In honor of April Fools, WTBBL is taking a journey into the absurd, nonsensical, and fantastical! Join us as we explore titles that use humor to challenge the status quo, whimsy to combat existential dread, and toy with narrative structure to flip our concepts of time and meaning on their head. This month, we uplift authors that flout convention as a means of flouting authority, and champion books that hold a trick mirror up to society so that we might see ourselves more clearly. This April Fools, we will not be pulling any pranks, but rather enjoying the works of those who taunt and tease the very idea of literature itself!
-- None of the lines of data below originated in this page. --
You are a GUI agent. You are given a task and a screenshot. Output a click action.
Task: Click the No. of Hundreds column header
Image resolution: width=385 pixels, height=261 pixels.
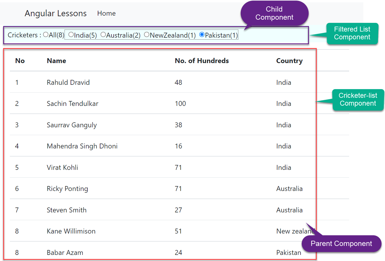[x=202, y=61]
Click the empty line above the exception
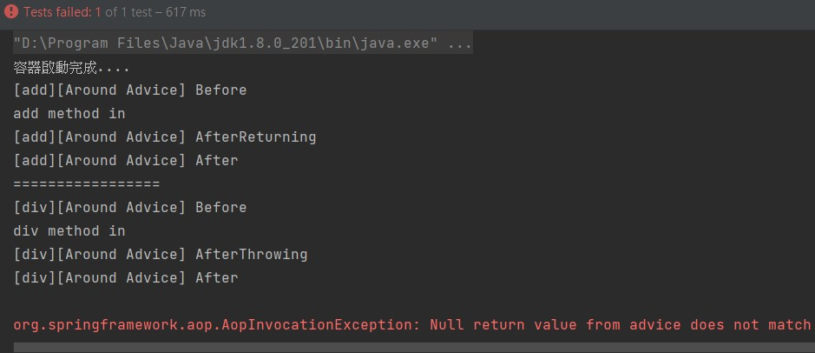This screenshot has height=353, width=815. tap(414, 301)
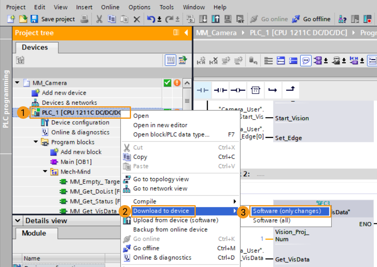Select Software (only changes) submenu entry
The image size is (377, 267).
click(287, 211)
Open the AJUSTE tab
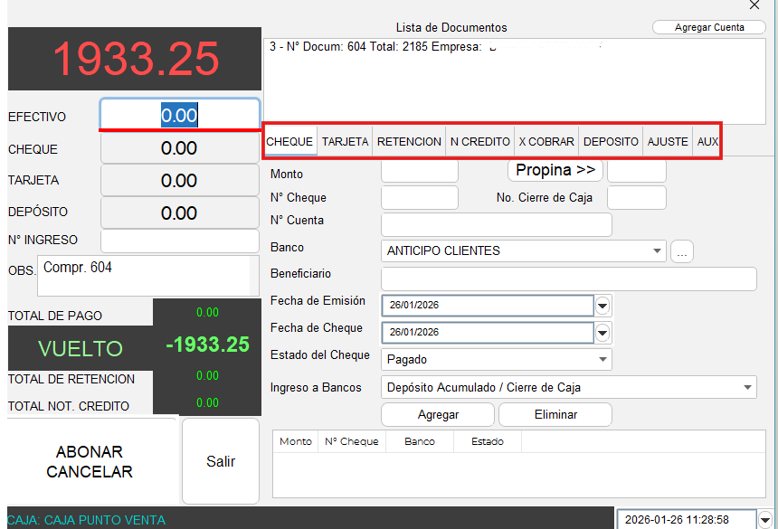 click(668, 142)
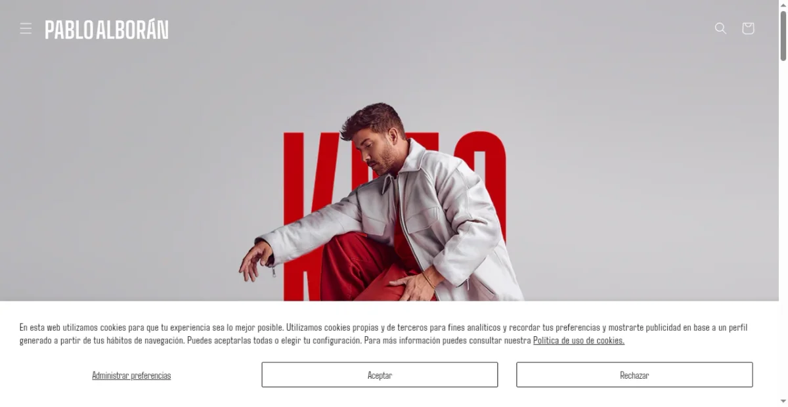The image size is (788, 407).
Task: Click the scrollbar up arrow
Action: (783, 5)
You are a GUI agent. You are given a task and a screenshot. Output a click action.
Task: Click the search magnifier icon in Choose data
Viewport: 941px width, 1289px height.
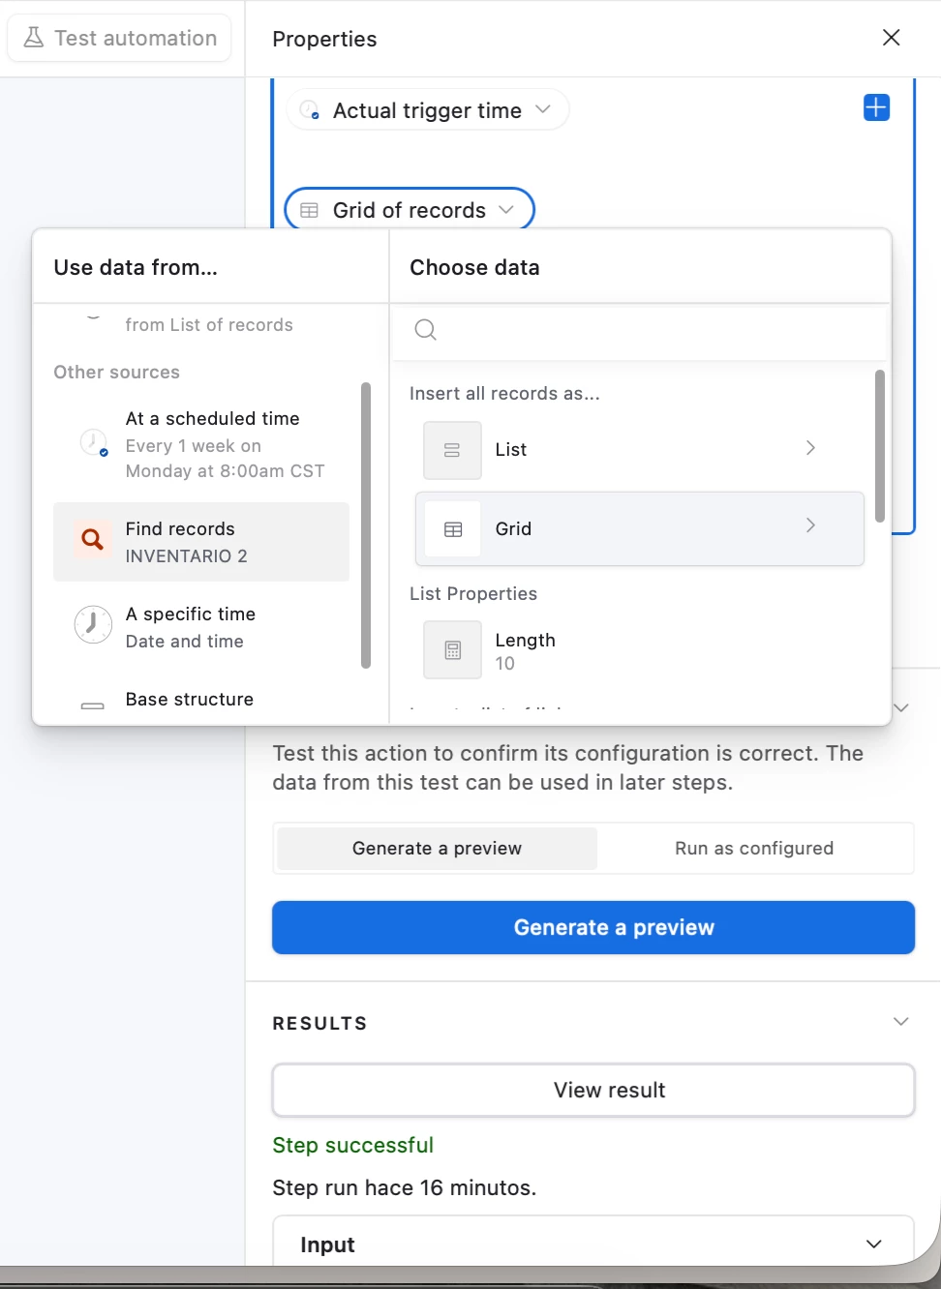coord(425,330)
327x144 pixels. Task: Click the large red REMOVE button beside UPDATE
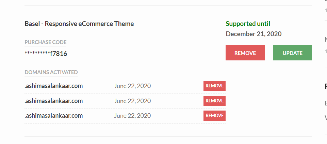(245, 53)
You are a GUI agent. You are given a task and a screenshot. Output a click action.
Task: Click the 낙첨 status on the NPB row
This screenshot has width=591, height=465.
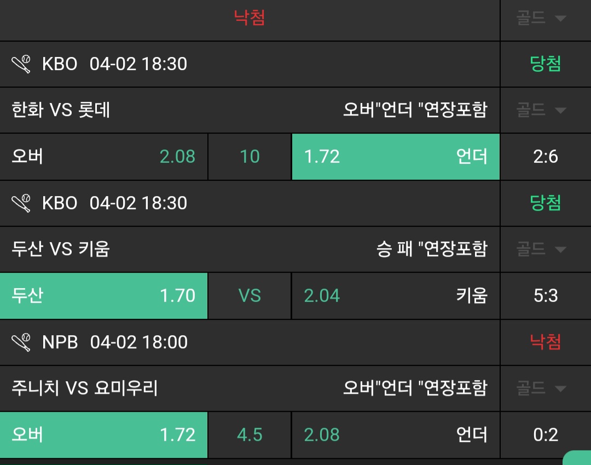(x=546, y=342)
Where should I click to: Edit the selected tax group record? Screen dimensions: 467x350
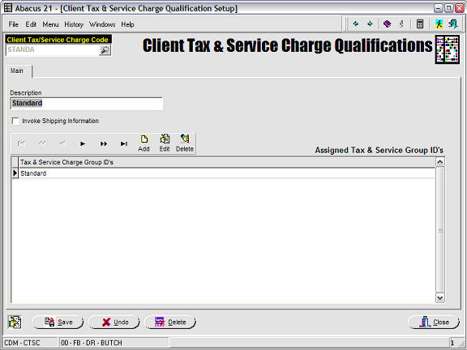(x=165, y=143)
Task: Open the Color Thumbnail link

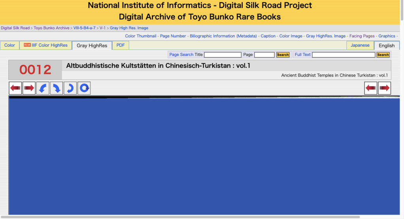Action: click(141, 36)
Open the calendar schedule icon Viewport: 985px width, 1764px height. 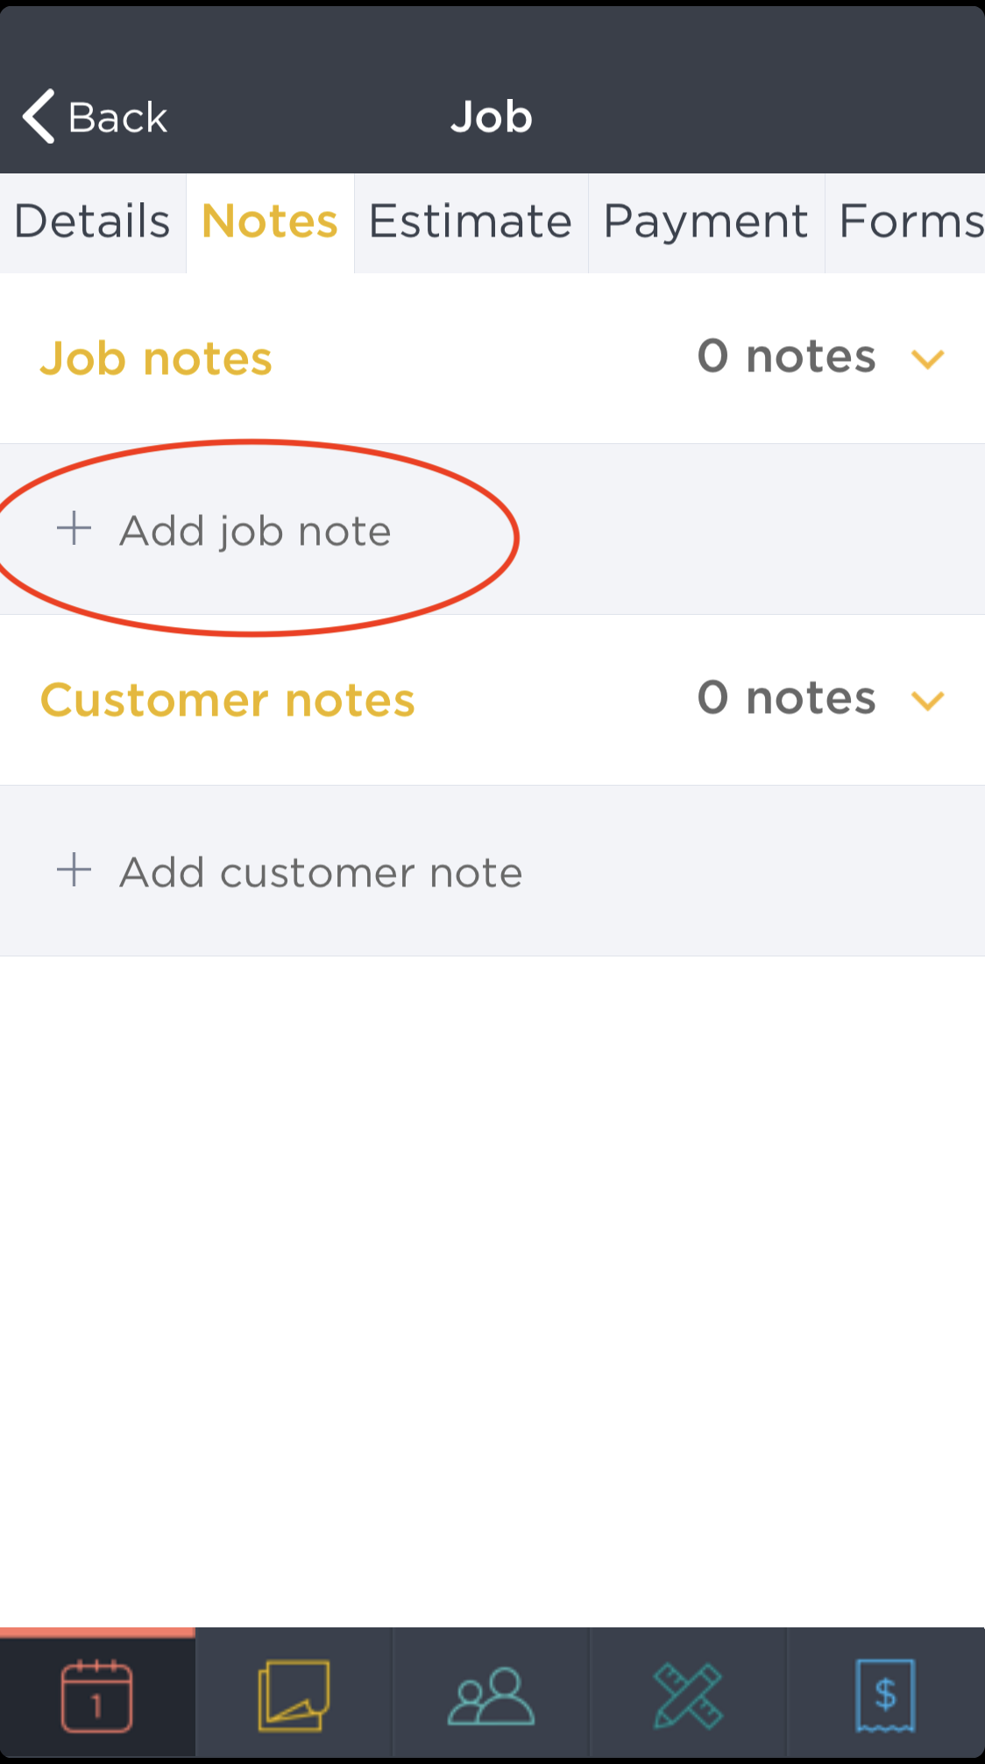96,1696
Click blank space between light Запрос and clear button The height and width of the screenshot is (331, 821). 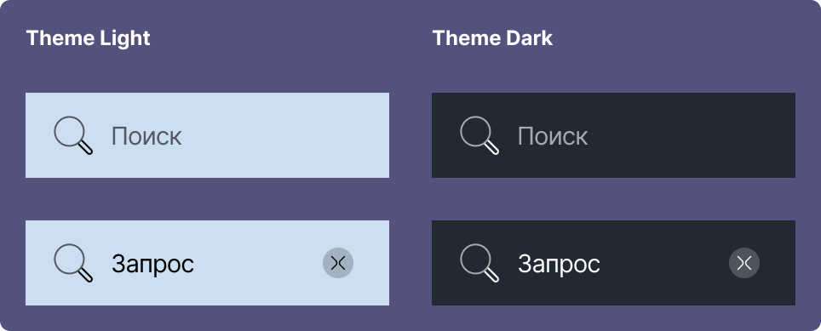pos(259,263)
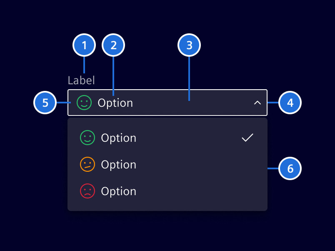Open the Option dropdown field
Image resolution: width=335 pixels, height=251 pixels.
click(167, 103)
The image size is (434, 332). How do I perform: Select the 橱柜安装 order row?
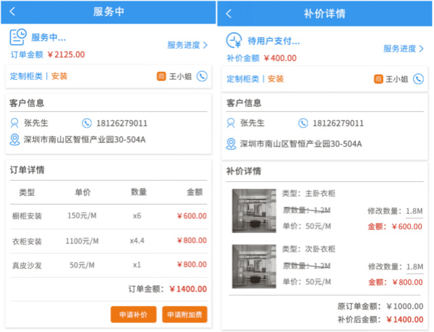tap(109, 216)
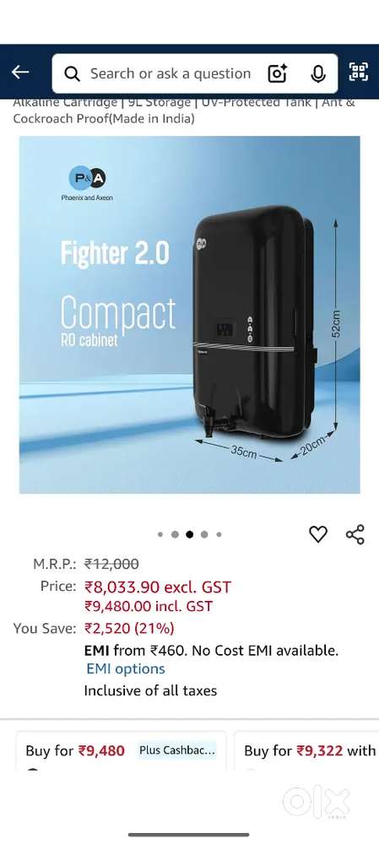Open camera lens image search
The height and width of the screenshot is (844, 379).
[278, 73]
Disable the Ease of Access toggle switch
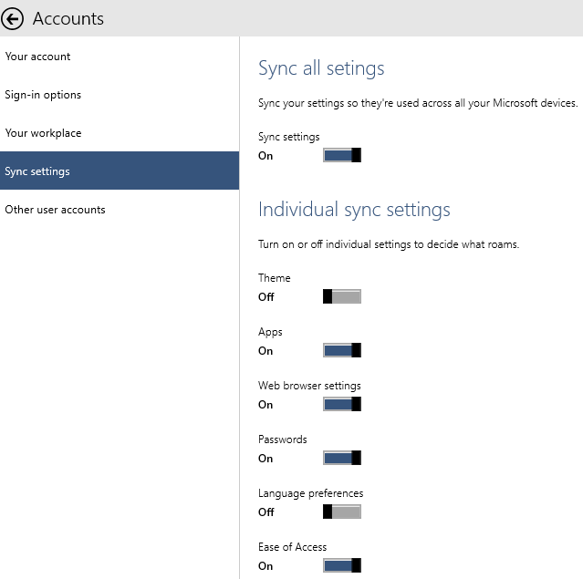The image size is (583, 579). tap(342, 565)
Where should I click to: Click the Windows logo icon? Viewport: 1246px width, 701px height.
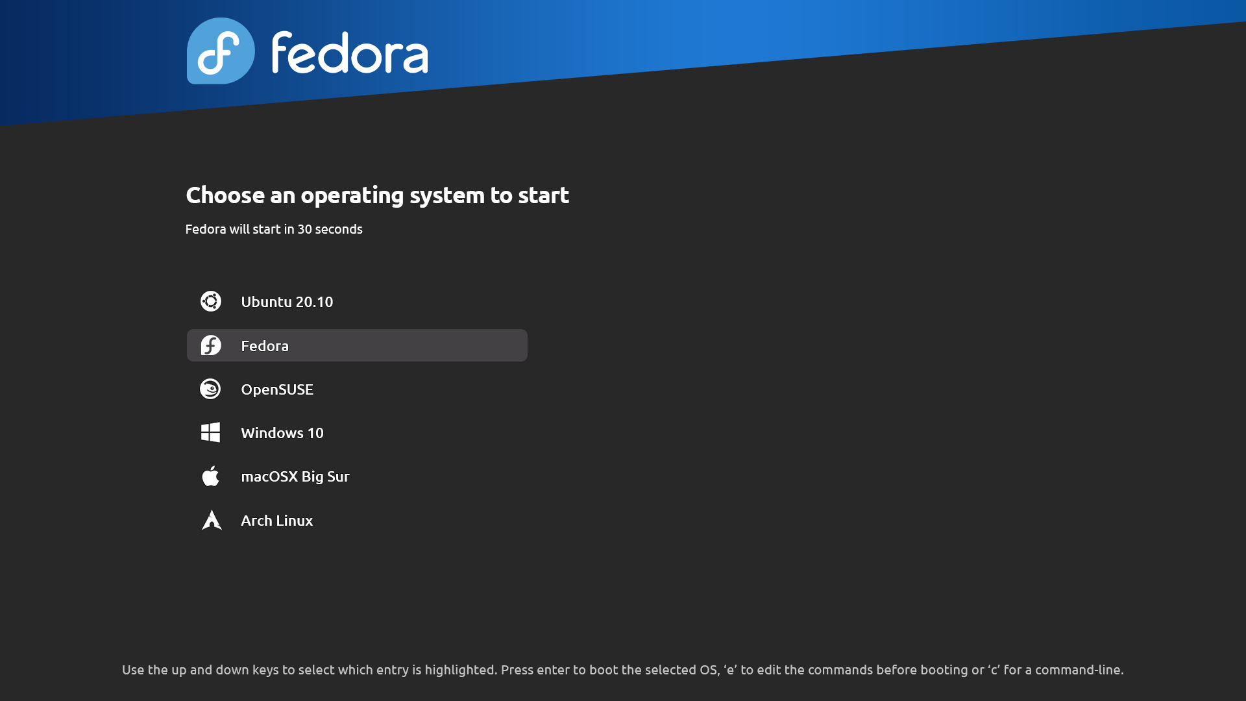pyautogui.click(x=210, y=432)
To request any of these books, please contact the library at 800-542-0866 or download the books by logging into your BARD account at https://nlsbard.loc.gov.

 

 

Alice’s Adventures in Wonderland and Through the Looking Glass by Lewis Carroll, 1865 (DB050842 and BR012746)
Extraordinary things happen when a little girl falls down a rabbit hole and encounters the White Rabbit, the Cheshire Cat, the Mad Hatter, and other unusual characters. Alice's second adventure takes her to a land with a peculiar back-to-front order in which everything is reversed.
 
Broadcast Hysteria: Orson Welles’s War of the Worlds and the Art of Fake News by A. Brad Schwartz, 2015 (DB082063)
The 1938 broadcast of Orson Welles's adaptation of The War of the Worlds (DB038464 and BR009590) by H. G. Wells is one of the most famous events in radio history. Schwartz examines the radio play in its historical context, including the stories of panic the program supposedly caused among listeners.
 
Even Cowgirls Get the Blues by Tom Robbins, 1976 (DB014636)
Sissy Hankshaw, a madcap young woman endowed with excessively large thumbs, hitchhikes her way through life finding new adventures and different sexual experiences. Her employer, a wealthy male countess who promotes feminine hygiene products, sends her on a modelling assignment to his beauty spa, the Rubber Rose Ranch in the Dakotas, where the cowgirls are threatening to take over. Strong language and explicit descriptions of sex.
 
Fight Club by Chuck Palahniuk, 1996 (DB083519 and BR021393)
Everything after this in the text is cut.